-O* Gives Different Results than Individual Optimizations?

Mike Sullivan <mbsullivan@xxxxxxxxx> · Mon, 12 Oct 2009 00:16:11 -0400

A co-worker of mine is having some odd floating-point issues that are
related to the compilation options passed to GCC v4.3.3. Compiling his
program without any optimizations works fine (p_lower should be
exactly 1.0...):

gfortran main.f90 -o main
./main
 p_lower:  1.00000000000000000

Even raising the optimization level to -O1 causes problems:

gfortran main.f90 -o main -O1
./main
 p_lower:  0.96875000000000000

The problem is associated with a different FP rounding causing a <= to
go from one corner case to another. For the purposes of this message,
the magnitude of the difference is irrelevant, as is the fact that the
problem can be fixed by coding it a different way.

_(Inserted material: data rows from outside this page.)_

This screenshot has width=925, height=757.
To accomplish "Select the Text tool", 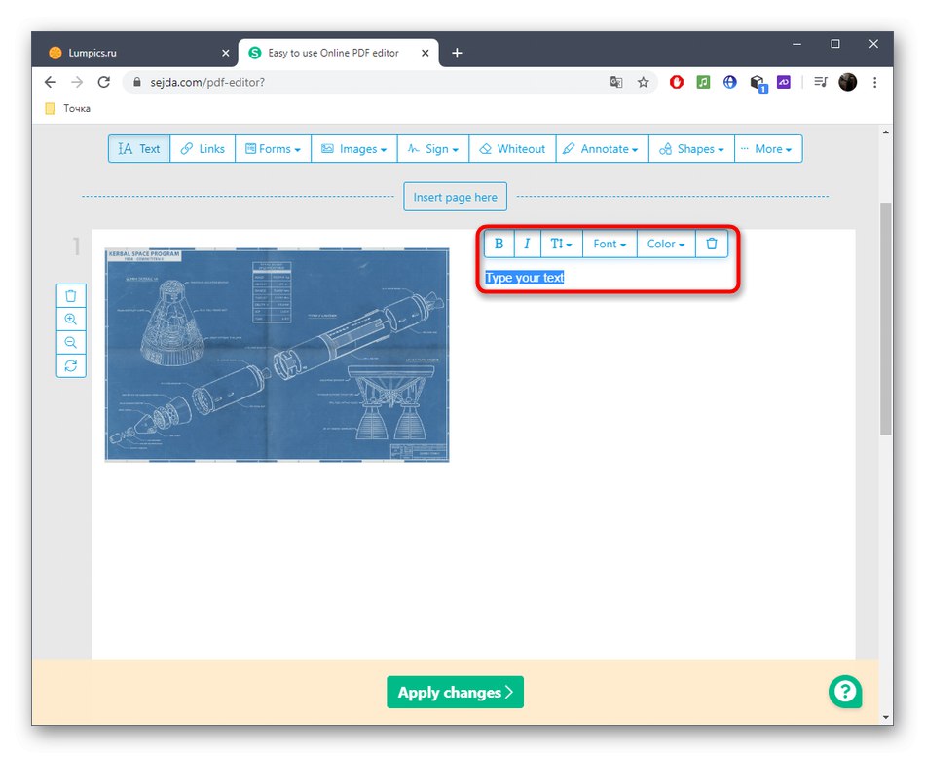I will point(138,148).
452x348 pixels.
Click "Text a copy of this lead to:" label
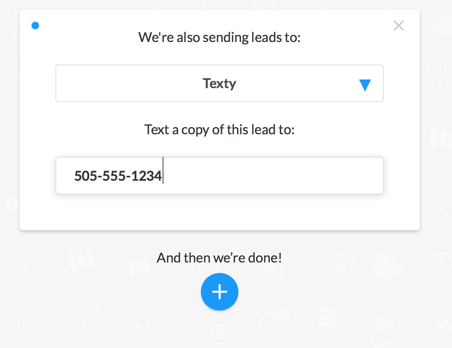[219, 130]
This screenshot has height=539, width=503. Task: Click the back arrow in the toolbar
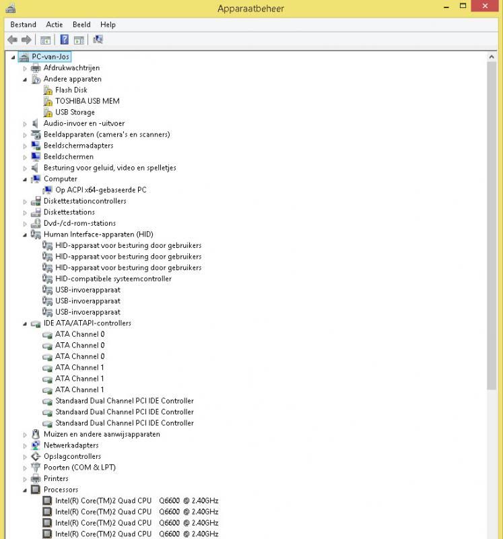click(12, 40)
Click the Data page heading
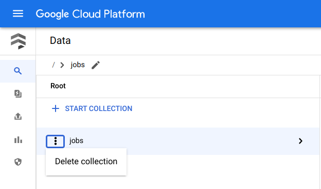This screenshot has height=189, width=321. [x=60, y=40]
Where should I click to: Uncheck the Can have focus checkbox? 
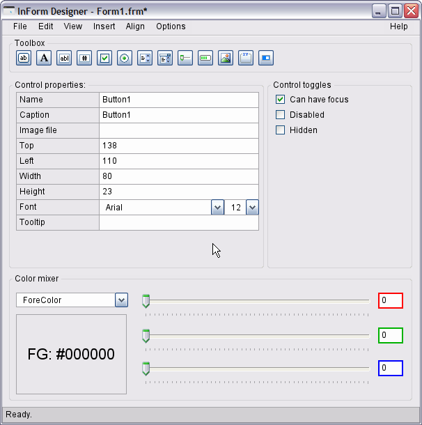click(281, 100)
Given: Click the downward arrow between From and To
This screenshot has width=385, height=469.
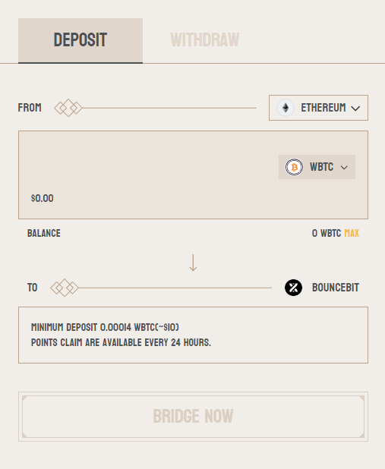Looking at the screenshot, I should tap(193, 263).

I decided to try and figure out which compiler option(s) were
affecting things. I looked at
http://gcc.gnu.org/onlinedocs/gcc-4.3.3/gcc/Optimize-Options.html for
the list of compiler options associated with -O1. However, even using
all of the individual flags that are supposedly in -O1 doesn't cause
the error to occur:

gfortran main.f90 -o main \
    -fauto-inc-dec \
    -fcprop-registers \
    -fdce \
    -fdefer-pop \
    -fdse \
    -fguess-branch-probability \
    -fif-conversion2 \
    -fif-conversion \
    -finline-small-functions \
    -fipa-pure-const \
    -fipa-reference \
    -fmerge-constants \
    -fsplit-wide-types \
    -ftree-ccp \
    -ftree-ch \
    -ftree-copyrename \
    -ftree-dce \
    -ftree-dominator-opts \
    -ftree-dse \
    -ftree-fre \
    -ftree-sra \
    -ftree-ter \
    -funit-at-a-time
./main
 p_lower:  1.00000000000000000

In fact, we can add all optimizations for -O3 and the error doesn't
manifest itself:

gfortran main.f90 -o main \
    -fauto-inc-dec \
    -fcprop-registers \
    -fdce \
    -fdefer-pop \
    -fdse \
    -fguess-branch-probability \
    -fif-conversion2 \
    -fif-conversion \
    -finline-small-functions \
    -fipa-pure-const \
    -fipa-reference \
    -fmerge-constants \
    -fsplit-wide-types \
    -ftree-ccp \
    -ftree-ch \
    -ftree-copyrename \
    -ftree-dce \
    -ftree-dominator-opts \
    -ftree-dse \
    -ftree-fre \
    -ftree-sra \
    -ftree-ter \
    -funit-at-a-time \
    -fthread-jumps \
    -falign-functions \
    -falign-jumps \
    -falign-loops \
    -falign-labels \
    -fcaller-saves \
    -fcrossjumping \
    -fcse-follow-jumps \
    -fcse-skip-blocks \
    -fdelete-null-pointer-checks \
    -fexpensive-optimizations \
    -fgcse \
    -fgcse-lm \
    -foptimize-sibling-calls \
    -fpeephole2 \
    -fregmove \
    -freorder-blocks \
    -freorder-functions \
    -frerun-cse-after-loop \
    -fsched-interblock \
    -fsched-spec \
    -fschedule-insns \
    -fschedule-insns2 \
    -fstrict-aliasing \
    -fstrict-overflow \
    -ftree-pre \
    -ftree-vrp \
    -finline-functions \
    -funswitch-loops \
    -fpredictive-commoning \
    -fgcse-after-reload \
    -ftree-vectorize
./main
 p_lower:  1.00000000000000000

So, my question is: what might be going on to make the "packaged"
optimizations (-O1, -O2, -O3) cause anomalous results, but passing the
individual optimization flags doesn't affect anything? Do I not
understand how the optimization flags work with GCC?

Thank you in advance,
Michael

PS: I omitted -fdelayed-branch because this is running on an x86 machine.